Correlations between oxygen octahedral distortions and magnetic and transport properties in strained ${\mathrm{La}}_{0.5}{\mathrm{Sr}}_{0.5}\mathrm{Co}{\mathrm{O}}_3$ thin films

We quantitatively evaluated oxygen octahedral distortions in epitaxial thin films of the itinerant ferromagnet, ${\mathrm{La}}_{0.5}{\mathrm{Sr}}_{0.5}\mathrm{Co}{\mathrm{O}}_3$ (LSCO), and investigated their impact on strucure-property relationships. The compressively strained film on a $\mathrm{LaAl}{\mathrm{O}}_3$ substrate has a lower electrical resistivity and higher ferromagnetic transition temperature than the tensilely strained film on a ${\mathrm{La}}_{0.30}{\mathrm{Sr}}_{0.70}{\mathrm{Al}}_{0.65}{\mathrm{Ta}}_{0.35}{\mathrm{O}}_3$ substrate. The magnetic anisotropy is also found to depend on the type of strain, with perpendicular magnetic anisotropy induced in the compressively strained film and in-plane magnetization seen in the tensilely strained film.
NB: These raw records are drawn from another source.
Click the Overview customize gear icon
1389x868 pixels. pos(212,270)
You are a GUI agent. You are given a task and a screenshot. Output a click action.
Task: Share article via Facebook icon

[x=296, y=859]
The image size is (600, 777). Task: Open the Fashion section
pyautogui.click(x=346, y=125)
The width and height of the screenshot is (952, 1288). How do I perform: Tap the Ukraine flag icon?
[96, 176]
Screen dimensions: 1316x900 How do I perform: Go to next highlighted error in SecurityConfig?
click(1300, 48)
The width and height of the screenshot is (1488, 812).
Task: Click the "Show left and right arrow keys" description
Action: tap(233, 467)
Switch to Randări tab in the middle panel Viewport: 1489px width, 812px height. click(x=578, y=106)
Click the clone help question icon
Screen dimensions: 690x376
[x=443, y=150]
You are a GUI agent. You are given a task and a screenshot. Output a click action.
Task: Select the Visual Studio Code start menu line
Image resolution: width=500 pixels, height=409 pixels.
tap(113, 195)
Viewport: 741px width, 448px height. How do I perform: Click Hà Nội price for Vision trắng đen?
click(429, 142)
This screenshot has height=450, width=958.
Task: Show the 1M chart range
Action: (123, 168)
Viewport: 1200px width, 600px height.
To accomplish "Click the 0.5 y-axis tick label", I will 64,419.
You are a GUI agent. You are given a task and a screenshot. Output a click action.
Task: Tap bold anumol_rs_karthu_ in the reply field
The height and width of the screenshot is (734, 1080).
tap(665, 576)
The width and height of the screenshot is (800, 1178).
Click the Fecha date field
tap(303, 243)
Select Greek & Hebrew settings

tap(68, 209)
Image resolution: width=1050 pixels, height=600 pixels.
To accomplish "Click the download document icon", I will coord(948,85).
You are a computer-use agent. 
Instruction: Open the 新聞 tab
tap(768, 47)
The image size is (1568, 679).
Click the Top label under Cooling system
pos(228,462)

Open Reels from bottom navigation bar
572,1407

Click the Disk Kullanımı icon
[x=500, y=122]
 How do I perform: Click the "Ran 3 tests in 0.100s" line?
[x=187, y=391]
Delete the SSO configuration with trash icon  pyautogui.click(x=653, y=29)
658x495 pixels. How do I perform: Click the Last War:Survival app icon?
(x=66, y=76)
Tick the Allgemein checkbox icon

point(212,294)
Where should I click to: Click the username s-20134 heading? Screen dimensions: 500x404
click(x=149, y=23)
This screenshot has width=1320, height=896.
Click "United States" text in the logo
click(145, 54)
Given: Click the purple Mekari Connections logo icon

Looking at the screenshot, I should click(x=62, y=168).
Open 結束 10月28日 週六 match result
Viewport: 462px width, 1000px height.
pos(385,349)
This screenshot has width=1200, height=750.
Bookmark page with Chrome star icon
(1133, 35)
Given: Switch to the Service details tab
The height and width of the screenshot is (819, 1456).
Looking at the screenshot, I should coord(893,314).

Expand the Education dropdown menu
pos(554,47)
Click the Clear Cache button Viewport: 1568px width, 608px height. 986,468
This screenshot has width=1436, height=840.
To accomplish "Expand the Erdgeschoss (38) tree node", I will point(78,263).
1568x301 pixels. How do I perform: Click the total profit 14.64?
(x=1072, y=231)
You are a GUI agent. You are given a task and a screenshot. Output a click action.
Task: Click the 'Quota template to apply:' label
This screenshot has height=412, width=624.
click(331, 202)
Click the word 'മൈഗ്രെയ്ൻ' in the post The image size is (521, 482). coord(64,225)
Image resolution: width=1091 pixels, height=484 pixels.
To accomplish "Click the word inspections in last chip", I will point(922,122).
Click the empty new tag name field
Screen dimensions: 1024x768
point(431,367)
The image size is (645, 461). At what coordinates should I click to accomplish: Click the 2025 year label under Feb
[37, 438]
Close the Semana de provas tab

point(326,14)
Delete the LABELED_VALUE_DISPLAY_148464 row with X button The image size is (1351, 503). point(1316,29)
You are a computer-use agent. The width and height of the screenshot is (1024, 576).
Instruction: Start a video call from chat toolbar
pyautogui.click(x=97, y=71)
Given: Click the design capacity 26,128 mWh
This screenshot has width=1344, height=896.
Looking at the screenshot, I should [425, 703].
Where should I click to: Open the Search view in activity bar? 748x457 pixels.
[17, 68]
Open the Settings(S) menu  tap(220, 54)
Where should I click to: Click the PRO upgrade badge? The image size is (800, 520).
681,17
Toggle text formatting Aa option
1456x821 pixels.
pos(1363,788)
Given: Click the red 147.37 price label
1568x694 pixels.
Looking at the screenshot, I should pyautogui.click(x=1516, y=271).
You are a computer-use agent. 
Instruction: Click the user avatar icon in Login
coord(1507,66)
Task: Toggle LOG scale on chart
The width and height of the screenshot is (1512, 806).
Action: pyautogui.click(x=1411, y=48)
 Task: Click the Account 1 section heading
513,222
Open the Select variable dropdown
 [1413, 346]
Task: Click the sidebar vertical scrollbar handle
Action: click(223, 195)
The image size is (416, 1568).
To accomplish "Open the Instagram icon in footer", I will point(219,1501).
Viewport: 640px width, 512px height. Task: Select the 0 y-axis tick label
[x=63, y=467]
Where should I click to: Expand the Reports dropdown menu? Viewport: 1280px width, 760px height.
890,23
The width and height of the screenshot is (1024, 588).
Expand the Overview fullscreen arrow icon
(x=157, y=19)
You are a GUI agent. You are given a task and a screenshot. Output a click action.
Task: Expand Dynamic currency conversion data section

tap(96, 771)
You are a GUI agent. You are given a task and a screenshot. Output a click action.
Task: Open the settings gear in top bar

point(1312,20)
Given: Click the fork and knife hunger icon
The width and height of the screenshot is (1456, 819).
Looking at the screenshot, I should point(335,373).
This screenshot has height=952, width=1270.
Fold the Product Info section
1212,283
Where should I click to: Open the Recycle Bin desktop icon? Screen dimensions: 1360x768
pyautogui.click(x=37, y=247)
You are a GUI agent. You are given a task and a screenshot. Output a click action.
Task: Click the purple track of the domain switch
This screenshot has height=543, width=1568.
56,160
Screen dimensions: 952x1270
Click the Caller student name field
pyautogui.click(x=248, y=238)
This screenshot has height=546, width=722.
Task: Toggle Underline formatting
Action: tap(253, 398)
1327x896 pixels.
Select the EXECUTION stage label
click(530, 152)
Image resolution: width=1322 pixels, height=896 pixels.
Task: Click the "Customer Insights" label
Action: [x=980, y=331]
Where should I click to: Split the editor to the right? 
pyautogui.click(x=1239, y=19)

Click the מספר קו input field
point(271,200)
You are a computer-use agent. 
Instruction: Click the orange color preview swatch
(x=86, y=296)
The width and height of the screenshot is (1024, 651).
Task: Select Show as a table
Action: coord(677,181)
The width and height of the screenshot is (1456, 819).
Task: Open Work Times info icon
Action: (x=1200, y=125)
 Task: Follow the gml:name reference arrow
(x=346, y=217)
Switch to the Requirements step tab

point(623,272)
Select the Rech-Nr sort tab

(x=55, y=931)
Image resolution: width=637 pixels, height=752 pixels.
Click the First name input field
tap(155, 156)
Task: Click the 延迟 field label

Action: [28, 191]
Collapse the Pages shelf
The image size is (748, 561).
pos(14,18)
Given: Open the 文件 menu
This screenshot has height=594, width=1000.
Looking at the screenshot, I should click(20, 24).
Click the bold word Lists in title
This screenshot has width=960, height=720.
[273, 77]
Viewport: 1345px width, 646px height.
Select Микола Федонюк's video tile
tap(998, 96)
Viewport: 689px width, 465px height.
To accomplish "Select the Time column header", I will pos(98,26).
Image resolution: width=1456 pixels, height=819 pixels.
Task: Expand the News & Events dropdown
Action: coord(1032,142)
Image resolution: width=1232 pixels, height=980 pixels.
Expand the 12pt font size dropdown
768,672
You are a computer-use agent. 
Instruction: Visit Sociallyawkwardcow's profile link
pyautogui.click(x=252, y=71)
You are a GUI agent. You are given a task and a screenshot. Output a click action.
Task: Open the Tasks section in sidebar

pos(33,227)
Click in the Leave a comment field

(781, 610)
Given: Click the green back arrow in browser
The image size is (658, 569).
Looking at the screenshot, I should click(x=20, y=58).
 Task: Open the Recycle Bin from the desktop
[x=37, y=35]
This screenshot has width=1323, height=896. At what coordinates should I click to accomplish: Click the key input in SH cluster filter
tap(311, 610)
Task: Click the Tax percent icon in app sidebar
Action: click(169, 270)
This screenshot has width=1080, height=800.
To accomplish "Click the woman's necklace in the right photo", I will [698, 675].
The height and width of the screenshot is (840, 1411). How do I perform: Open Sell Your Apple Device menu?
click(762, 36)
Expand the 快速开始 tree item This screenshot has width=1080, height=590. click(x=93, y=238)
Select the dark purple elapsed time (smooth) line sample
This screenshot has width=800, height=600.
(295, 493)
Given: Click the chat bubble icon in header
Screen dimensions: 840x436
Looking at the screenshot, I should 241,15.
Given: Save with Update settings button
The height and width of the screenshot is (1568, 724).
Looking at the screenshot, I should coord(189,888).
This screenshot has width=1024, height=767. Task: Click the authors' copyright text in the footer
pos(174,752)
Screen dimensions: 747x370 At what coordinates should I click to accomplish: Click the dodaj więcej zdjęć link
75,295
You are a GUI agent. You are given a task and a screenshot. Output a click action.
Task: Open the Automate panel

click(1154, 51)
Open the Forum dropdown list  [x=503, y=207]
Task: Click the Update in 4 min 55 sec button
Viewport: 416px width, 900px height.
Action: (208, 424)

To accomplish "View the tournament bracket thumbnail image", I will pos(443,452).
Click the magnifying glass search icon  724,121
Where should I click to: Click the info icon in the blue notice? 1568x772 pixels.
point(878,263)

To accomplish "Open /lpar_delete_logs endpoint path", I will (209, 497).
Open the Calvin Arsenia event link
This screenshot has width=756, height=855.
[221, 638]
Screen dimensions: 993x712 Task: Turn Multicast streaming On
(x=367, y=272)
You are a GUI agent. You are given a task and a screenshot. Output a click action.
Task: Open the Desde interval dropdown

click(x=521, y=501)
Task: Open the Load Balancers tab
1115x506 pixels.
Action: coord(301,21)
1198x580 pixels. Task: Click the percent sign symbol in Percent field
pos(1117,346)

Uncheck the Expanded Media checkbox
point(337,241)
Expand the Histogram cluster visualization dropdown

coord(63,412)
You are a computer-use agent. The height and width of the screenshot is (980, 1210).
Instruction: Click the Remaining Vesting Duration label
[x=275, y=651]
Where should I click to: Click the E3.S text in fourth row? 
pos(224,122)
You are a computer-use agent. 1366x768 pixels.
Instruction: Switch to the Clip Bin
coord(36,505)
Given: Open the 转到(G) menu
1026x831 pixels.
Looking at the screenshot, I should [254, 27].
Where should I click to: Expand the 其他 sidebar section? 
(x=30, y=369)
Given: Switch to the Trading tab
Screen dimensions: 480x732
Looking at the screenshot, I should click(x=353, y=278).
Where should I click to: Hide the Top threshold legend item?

Our synchrotron x-ray-diffraction measurements and quantitative analysis reveal distinct oxygen octahedral distortions accommodated in these films and show that the out-of-plane and in-plane Co–O bond lengths of the compressively strained film are comparable to the in-plane and out-of-plane bond lengths of the tensilely strained film. These results indicate that the bond-length changes in LSCO modify hybridization between Co $3d$ and O2p orbitals, leading to the strain-dependent properties. These results highlight the significant role of octahedral distortions for structure-property relationships in the strained LSCO films.

Figure 1

X-ray-diffraction characterizations of LSCO films on LAO and LSAT substrates. (a) $2\theta -\theta$ profiles of LSCO films on LSAT (blue) and LAO (red) substrates. (b) Reciprocal space mappings around the (103) LAO (left) and LSAT (right) Bragg reflection for the LSCO films.

Figure 2

Temperature dependence of the longitudinal resistivity ${\rho }_{xx}$ (top) and magnetization $M$ (bottom) of the LSCO films on (a), (c) LAO and (b) (d) LSAT substrates. For magnetization measurements, a magnetic field of 1000 Oe was applied in parallel and perpendicular directions to the film surface during the cooling process and measurement.

Figure 3

Magnetic-field dependence of the anomalous Hall resistivity ${\rho }_{\mathrm{AHE}}$ (top) and magnetization $M$ (bottom) of LSCO films on (a), (c) LAO and (b), (d) LSAT substrates. For magnetization measurements, a magnetic field of 5 T was applied in directions parallel and perpendicular to the sample during the cooling process and measurement. All data in (a)–(d) were taken at 20 K.

Figure 4

$\left(1/21/2L\right), \left(1/23/2L\right), \left(3/21/2L\right)$, and $\left(3/23/2L\right)$ profiles for the compressively and tensilely strained LSCO films (on the LAO and LSAT substrates). The black lines are profiles calculated by the optimized model of the LSCO/LAO. The peaks marked with the asterisk (*) in the profiles are originally forbidden but appear with weak intensity probably due to multiple scatterings in the substrate. The inset shows the profiles around the $\left(3/21/23/2\right), \left(-3/21/23/2\right), \left(3/2-1/23/2\right)$, and $\left(-3/2-1/23/2\right)$ reflections. In the profiles for the tensilely strained film, relatively high background signal from the LSAT substrate were observed, which hinder quantitative analysis on half-order reflection intensities.